> [What to work on]:
Retype the passage from the colorado-rla documentation below, starting at "Older documentation about" and ending at "(needed for IRV)", word for word.

> [Page text]:
━━━━━━━━━━━━━━━━━━━━

System Documentation

Older documentation about this project and the Colorado RLA system is in the legacy-docs folder. It may be somewhat out of date, but is useful for non-IRV aspects of colorado-rla:

Documentation related to IRV extensions is in the irv-docs folder.

  • a slide deck summarizing the main ideas,
  • the Guide To RAIRE, Part 1 and Part 2, describing the background theory for IRV auditing,
  • the Implementation Report, detailing the implementation and describing the user workflow changes from plurality-only audits.

More recent versions may be available at the Democracy Developers github repository,

Deployment Instructions

Running the raire service (needed for IRV)

Run the raire-service by following the raire-service README.

Deploying colorado-rla with the raire-service

To run an audit, clone and deploy colorado-rla by following the developer instructions..

colorado-rla's raire_url property tells it where to find raire. The default (http://localhost:8080) is set up so that both can run on the same machine without any change to the addresses or ports.

If you are running raire-service somewhere different, set

raire_url = [your new location]

in src/test/resources/test.properties, src/main/resources/us/freeandfair/corla/default.properties, src/main/resources/us/freeandfair/corla/default.properties and src/main/resources/us/freeandfair/corla/default.properties depending on which one of these you are using.

━━━━━━━━━━━━━━━━━━━━

> [Provided data]:
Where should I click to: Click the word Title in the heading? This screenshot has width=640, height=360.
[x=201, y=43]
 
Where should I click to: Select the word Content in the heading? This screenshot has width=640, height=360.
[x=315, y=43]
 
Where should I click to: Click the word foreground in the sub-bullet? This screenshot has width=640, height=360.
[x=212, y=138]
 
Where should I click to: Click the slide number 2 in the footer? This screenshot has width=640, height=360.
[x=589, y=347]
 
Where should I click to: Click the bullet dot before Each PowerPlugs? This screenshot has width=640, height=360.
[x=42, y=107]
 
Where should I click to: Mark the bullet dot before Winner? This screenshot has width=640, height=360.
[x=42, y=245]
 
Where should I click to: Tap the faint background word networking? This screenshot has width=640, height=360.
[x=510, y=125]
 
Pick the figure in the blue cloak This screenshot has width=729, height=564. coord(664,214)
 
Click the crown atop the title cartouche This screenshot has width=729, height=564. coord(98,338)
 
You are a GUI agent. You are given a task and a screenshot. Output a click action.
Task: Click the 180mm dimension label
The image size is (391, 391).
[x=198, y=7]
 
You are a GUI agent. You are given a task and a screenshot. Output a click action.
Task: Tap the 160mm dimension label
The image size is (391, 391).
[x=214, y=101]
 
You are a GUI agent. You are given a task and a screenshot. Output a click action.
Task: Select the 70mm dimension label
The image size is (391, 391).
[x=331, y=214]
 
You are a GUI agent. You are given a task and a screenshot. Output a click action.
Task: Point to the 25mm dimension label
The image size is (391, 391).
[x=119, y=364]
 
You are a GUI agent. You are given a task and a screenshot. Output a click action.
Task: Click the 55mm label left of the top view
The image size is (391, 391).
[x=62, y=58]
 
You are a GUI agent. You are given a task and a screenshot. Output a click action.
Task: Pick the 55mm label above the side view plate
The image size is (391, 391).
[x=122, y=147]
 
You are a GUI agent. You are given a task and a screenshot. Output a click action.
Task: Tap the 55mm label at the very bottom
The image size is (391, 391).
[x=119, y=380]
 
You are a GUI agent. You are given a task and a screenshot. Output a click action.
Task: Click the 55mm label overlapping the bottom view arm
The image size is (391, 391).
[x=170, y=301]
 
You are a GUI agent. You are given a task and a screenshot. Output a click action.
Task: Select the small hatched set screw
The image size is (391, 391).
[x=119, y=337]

━━━━━━━━━━━━━━━━━━━━

> [Answer to the problem]:
Older documentation about this project and the Colorado RLA system is in the legacy-docs folder. It may be somewhat out of date, but is useful for non-IRV aspects of colorado-rla:

Documentation related to IRV extensions is in the irv-docs folder.

  • a slide deck summarizing the main ideas,
  • the Guide To RAIRE, Part 1 and Part 2, describing the background theory for IRV auditing,
  • the Implementation Report, detailing the implementation and describing the user workflow changes from plurality-only audits.

More recent versions may be available at the Democracy Developers github repository,

Deployment Instructions

Running the raire service (needed for IRV)